About three minutes into his speech on Jan. 20, President Barack Obama spoke a word never before uttered in a Presidential inauguration speech: "data.". The word may sound nerdy, and Obama used it in reference to indicators of economic and other crises. But it's no coincidence the word found its way into his remarks. The harnessing of data has been crucial to Obama's rise to power.
Throughout the campaign, Obama and his team not only bested his Democratic and Republican rivals in social networking and fund-raising through the Internet, they also engaged in a data battle to locate potential swing voters. These efforts zeroed in on hotly contested states and congressional districts, where the shift of 1,000 or 2,000 voters could prove decisive—meaning the focus was on only a tiny fraction of the voting public. But to find those swing voters, both sides hired tech wizards to sift through mountains of consumer and demographic details. They scrutinized nearly everyone they could find.Ten "Tribes"
One Democratic consultancy, Spotlight Analysis, took this hunt to extraordinary lengths. Working on behalf of Democratic candidates, though not directly for the Obama campaign, Spotlight crunched neighborhood details, family sizes, and purchasing behavior. It then grouped nearly every American of voting age—175 million of us—into 10 "values" tribes. Fellow tribe members may not share the same race or religion, or fall into the same income bracket, but they have common feelings about issues that transcend politics: God, community, responsibility, and opportunity. Spotlight believes that one of these tribes, a morally guided (but not necessarily religious) grouping of some 14 million voters—dubbed "Barn Raisers"—held the key to the contest between Obama and his Republican challenger, Arizona Senator John McCain.
The definition of a Barn Raiser cuts straight to the heart of what distinguishes political microtargeting from traditional political groupings. Barn Raisers can be of any race, religion, or ethnic group. About 40% of Barn Raisers are Democrats, or lean that way, and 27% favor Republicans—though the group strongly supported President Bush in his 2004 reelection campaign. Barn Raisers are slightly less likely to have a college education than Spotlight's other swing groups. They're active in community organizations but are ambivalent about government. And they care more deeply than most people about "playing by the rules" and "keeping promises," to use Spotlight's definitions.

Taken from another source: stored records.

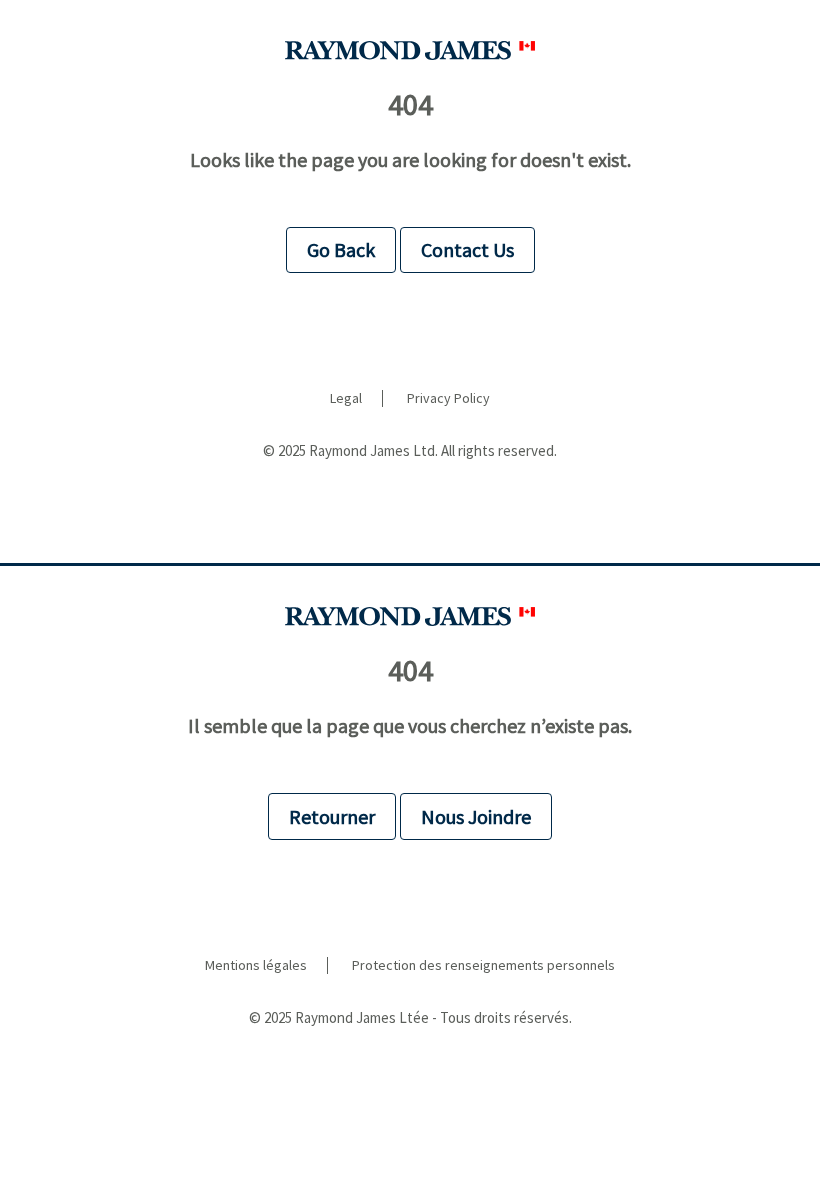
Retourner (332, 816)
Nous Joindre (476, 816)
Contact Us (467, 249)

With special appeals to Barn Raisers in swing states, Spotlight's clients, including the Service Employees International Union and the Democratic Senatorial Campaign Committee, hoped to turn battleground states such as Florida, North Carolina, Virginia, and Ohio. The data-based techniques they put to use, similar to those used to target supermarket shoppers and even to hunt for terrorists, are turning politics into the sophisticated calculations typically associated with Google (GOOG) and its ilk. In a fraction of a second, computers sort us into segments and then calculate the potential that each of us has to swing from red or purple to blue. For many, this signals the dehumanization of politics.
Others say political data mining helps better pinpoint individuals whose views and priorities may otherwise be overlooked. Consider a voter in, say, Richmond, Va. Republican and Democratic data miners count the number of children she has in school, they take note of her car, her Zip Code, her magazine subscriptions, and the balance on her mortgage. They might even find in her data that she has two cats and no dog. (Cat owners lean slightly for Democrats, dog owners trend Republican.) In the end, they place her into a political tribe and draw conclusions about the issues that matter to her. Is that so horrible?